» EXERCISE DESCRIPTION:
Reproduce, without any changes, the lines of the records between the line holding "Silent Week 2026 Soma Bay (796, 1133)" and the line holding "here (142, 579)", inclusive.

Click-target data
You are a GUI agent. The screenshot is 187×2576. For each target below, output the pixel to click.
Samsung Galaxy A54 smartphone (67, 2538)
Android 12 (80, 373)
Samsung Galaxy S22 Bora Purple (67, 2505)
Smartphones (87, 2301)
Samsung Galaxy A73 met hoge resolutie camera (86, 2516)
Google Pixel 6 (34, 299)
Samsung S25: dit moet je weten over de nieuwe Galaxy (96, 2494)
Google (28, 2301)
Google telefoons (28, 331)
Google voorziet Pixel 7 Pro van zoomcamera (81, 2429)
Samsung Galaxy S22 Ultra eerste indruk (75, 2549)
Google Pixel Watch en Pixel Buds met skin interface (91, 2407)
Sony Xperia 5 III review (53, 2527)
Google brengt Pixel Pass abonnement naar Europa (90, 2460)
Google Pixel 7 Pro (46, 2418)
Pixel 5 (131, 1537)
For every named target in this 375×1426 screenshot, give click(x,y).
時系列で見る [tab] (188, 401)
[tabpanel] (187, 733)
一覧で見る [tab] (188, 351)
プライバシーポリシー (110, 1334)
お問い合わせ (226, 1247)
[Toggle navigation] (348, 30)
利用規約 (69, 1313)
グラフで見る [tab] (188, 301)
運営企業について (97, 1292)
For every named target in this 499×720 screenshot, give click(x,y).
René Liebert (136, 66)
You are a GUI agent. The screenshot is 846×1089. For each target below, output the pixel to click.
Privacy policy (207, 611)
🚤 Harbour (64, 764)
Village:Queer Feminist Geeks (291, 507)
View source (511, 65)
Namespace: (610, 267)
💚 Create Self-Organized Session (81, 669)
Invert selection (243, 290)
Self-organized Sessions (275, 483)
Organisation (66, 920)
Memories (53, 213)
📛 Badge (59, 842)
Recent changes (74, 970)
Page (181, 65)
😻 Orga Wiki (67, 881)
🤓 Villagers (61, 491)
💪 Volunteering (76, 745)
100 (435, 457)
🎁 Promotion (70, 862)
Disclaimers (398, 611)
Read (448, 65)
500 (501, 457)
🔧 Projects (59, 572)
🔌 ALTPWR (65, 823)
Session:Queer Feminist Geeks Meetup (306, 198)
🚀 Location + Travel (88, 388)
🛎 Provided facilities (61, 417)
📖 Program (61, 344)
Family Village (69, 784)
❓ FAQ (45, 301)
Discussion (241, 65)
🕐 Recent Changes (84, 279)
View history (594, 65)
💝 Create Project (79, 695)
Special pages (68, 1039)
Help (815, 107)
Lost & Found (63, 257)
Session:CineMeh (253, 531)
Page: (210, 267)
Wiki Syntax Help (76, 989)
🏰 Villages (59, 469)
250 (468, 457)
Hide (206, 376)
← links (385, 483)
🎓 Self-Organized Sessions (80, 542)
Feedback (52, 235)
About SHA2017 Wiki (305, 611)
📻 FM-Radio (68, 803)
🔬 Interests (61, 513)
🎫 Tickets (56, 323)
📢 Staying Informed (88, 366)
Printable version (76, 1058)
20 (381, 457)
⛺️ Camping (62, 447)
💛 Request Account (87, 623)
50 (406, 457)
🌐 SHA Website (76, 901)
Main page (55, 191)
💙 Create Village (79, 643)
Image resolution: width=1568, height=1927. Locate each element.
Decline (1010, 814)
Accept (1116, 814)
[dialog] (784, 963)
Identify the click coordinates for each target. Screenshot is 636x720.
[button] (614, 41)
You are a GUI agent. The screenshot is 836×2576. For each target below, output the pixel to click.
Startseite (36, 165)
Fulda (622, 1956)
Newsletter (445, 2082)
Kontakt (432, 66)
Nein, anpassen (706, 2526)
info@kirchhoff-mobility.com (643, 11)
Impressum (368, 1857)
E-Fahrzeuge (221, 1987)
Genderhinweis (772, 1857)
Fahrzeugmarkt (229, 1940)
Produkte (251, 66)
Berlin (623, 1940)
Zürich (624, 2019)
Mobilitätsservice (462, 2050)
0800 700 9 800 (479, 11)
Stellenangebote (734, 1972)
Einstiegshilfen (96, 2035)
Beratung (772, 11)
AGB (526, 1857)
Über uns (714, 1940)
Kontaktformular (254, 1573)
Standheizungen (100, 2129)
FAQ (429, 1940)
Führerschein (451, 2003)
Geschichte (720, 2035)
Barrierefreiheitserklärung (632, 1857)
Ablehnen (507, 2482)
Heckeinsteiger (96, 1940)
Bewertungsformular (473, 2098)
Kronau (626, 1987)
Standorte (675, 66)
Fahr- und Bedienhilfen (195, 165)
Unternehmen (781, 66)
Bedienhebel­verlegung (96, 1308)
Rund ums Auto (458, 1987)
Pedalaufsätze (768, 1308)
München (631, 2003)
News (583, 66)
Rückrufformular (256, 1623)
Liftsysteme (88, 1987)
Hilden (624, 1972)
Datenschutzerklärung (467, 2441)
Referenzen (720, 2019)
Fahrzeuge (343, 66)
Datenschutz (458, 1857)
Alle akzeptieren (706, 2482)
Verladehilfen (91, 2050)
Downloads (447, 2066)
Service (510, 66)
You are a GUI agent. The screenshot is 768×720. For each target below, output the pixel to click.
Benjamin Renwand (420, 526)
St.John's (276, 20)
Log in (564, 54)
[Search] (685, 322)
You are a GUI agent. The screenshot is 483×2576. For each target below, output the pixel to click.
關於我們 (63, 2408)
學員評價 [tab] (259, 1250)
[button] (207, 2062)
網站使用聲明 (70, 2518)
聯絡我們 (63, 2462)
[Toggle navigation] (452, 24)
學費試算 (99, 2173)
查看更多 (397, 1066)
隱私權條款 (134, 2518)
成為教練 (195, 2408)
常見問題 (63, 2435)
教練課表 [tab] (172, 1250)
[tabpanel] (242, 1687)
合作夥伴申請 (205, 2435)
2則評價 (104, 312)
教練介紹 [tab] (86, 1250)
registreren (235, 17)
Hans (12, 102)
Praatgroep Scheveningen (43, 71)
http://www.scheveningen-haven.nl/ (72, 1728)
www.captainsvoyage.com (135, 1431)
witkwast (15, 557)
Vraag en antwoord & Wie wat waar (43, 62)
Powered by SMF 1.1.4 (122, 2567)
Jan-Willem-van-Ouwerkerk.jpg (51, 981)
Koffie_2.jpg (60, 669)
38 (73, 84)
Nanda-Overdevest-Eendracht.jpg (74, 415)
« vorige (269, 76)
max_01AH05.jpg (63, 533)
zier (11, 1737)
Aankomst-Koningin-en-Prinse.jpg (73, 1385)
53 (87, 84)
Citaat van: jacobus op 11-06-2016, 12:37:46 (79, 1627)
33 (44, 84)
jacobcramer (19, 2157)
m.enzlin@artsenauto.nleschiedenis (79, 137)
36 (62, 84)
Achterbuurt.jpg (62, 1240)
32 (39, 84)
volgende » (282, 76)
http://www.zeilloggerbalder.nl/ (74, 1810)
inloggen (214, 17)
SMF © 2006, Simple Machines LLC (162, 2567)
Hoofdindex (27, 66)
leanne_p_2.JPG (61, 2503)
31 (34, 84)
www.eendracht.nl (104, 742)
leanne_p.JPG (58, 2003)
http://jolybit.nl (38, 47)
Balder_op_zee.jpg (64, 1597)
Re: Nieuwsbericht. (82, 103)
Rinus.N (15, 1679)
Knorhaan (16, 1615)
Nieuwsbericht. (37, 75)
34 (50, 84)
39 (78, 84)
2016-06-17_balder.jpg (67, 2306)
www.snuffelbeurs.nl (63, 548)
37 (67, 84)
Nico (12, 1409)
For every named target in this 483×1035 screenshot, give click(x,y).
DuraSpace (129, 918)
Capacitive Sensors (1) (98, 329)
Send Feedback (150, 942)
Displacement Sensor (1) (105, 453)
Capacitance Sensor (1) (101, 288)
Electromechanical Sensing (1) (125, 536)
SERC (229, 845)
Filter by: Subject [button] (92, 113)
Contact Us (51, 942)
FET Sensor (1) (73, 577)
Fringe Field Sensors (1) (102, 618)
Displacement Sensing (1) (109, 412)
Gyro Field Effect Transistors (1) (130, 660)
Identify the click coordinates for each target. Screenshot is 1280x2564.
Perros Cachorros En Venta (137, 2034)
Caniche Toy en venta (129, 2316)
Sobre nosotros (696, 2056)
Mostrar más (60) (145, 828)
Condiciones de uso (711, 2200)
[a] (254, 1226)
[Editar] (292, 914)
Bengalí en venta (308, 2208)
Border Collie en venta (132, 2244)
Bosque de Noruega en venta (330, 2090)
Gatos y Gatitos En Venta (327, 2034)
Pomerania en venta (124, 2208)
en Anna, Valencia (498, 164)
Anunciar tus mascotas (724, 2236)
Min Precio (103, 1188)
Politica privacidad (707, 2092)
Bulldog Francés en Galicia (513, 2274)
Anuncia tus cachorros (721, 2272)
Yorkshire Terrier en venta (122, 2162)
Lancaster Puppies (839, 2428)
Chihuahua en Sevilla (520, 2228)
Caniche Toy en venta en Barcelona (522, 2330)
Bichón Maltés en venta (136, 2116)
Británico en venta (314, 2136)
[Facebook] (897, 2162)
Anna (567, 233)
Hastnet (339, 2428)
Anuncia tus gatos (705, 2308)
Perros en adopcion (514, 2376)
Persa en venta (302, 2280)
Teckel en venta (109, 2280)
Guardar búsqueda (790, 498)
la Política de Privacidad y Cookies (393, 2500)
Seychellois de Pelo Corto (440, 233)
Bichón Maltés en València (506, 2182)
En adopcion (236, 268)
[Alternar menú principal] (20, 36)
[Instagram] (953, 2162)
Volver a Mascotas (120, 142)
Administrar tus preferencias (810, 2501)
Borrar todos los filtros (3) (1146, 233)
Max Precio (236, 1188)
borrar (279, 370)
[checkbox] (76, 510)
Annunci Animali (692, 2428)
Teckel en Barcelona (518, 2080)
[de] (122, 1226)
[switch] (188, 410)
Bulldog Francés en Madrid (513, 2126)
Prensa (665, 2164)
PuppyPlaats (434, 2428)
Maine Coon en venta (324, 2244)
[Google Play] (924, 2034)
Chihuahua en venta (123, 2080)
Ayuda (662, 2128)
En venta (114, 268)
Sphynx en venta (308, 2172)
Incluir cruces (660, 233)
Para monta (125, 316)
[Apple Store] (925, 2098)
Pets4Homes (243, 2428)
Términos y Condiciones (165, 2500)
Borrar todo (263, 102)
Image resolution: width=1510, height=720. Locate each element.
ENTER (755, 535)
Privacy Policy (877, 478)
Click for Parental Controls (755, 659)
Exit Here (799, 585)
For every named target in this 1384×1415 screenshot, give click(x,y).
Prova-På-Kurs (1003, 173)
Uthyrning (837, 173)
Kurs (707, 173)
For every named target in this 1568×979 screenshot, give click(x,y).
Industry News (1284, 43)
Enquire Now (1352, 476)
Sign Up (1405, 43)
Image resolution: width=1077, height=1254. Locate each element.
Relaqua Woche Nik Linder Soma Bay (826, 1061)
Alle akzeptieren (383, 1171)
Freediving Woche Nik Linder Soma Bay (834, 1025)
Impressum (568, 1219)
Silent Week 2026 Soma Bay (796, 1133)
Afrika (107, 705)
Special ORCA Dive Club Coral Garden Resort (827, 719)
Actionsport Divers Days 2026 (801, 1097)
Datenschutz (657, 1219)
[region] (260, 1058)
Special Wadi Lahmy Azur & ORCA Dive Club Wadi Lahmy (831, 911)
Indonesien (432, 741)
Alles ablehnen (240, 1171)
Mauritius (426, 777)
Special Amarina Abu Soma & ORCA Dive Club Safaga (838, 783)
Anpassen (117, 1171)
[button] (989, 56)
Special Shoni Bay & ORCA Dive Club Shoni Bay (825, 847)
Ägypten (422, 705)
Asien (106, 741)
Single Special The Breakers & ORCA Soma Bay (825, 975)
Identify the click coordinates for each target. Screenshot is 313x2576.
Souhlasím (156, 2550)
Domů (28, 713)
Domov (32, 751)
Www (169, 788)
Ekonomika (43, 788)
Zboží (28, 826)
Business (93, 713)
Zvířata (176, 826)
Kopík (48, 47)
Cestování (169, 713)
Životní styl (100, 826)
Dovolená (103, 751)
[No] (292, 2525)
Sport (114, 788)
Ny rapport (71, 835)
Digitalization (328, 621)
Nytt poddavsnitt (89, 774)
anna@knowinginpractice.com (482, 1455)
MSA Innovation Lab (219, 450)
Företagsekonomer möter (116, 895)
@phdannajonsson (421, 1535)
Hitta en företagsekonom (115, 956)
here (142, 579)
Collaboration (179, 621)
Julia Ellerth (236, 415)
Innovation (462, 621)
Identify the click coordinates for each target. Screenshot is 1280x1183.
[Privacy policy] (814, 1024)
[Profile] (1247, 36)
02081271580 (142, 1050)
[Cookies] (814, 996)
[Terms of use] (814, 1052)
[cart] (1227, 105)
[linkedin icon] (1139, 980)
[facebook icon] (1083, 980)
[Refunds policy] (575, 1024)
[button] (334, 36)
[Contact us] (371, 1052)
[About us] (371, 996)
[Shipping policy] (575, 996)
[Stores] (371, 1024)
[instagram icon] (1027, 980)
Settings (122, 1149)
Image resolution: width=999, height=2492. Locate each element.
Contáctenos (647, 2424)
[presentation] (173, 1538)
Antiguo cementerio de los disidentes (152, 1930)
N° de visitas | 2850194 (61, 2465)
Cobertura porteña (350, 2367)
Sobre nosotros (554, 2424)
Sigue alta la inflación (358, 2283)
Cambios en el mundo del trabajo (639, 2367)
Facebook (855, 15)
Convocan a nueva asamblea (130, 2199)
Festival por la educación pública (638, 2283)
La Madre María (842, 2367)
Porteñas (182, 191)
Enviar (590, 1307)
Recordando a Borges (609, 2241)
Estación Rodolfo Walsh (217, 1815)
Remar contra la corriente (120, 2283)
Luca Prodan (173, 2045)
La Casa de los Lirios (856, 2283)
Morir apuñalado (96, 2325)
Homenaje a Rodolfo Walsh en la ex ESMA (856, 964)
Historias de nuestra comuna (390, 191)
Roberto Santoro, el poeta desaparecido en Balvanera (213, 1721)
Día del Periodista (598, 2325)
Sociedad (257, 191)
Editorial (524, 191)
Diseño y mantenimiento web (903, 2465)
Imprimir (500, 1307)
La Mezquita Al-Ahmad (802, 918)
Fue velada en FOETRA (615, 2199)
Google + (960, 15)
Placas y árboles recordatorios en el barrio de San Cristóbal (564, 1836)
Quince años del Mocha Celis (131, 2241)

» TASK SOLUTION:
Silent Week 2026 Soma Bay (796, 1133)
Afrika (107, 705)
Special ORCA Dive Club Coral Garden Resort (827, 719)
Actionsport Divers Days 2026 (801, 1097)
Datenschutz (657, 1219)
[region] (260, 1058)
Special Wadi Lahmy Azur & ORCA Dive Club Wadi Lahmy (831, 911)
Indonesien (432, 741)
Alles ablehnen (240, 1171)
Mauritius (426, 777)
Special Amarina Abu Soma & ORCA Dive Club Safaga (838, 783)
Anpassen (117, 1171)
[button] (989, 56)
Special Shoni Bay & ORCA Dive Club Shoni Bay (825, 847)
Ägypten (422, 705)
Asien (106, 741)
Single Special The Breakers & ORCA Soma Bay (825, 975)
Identify the click coordinates for each target. Screenshot is 313x2576.
Souhlasím (156, 2550)
Domů (28, 713)
Domov (32, 751)
Www (169, 788)
Ekonomika (43, 788)
Zboží (28, 826)
Business (93, 713)
Zvířata (176, 826)
Kopík (48, 47)
Cestování (169, 713)
Životní styl (100, 826)
Dovolená (103, 751)
[No] (292, 2525)
Sport (114, 788)
Ny rapport (71, 835)
Digitalization (328, 621)
Nytt poddavsnitt (89, 774)
anna@knowinginpractice.com (482, 1455)
MSA Innovation Lab (219, 450)
Företagsekonomer möter (116, 895)
@phdannajonsson (421, 1535)
Hitta en företagsekonom (115, 956)
here (142, 579)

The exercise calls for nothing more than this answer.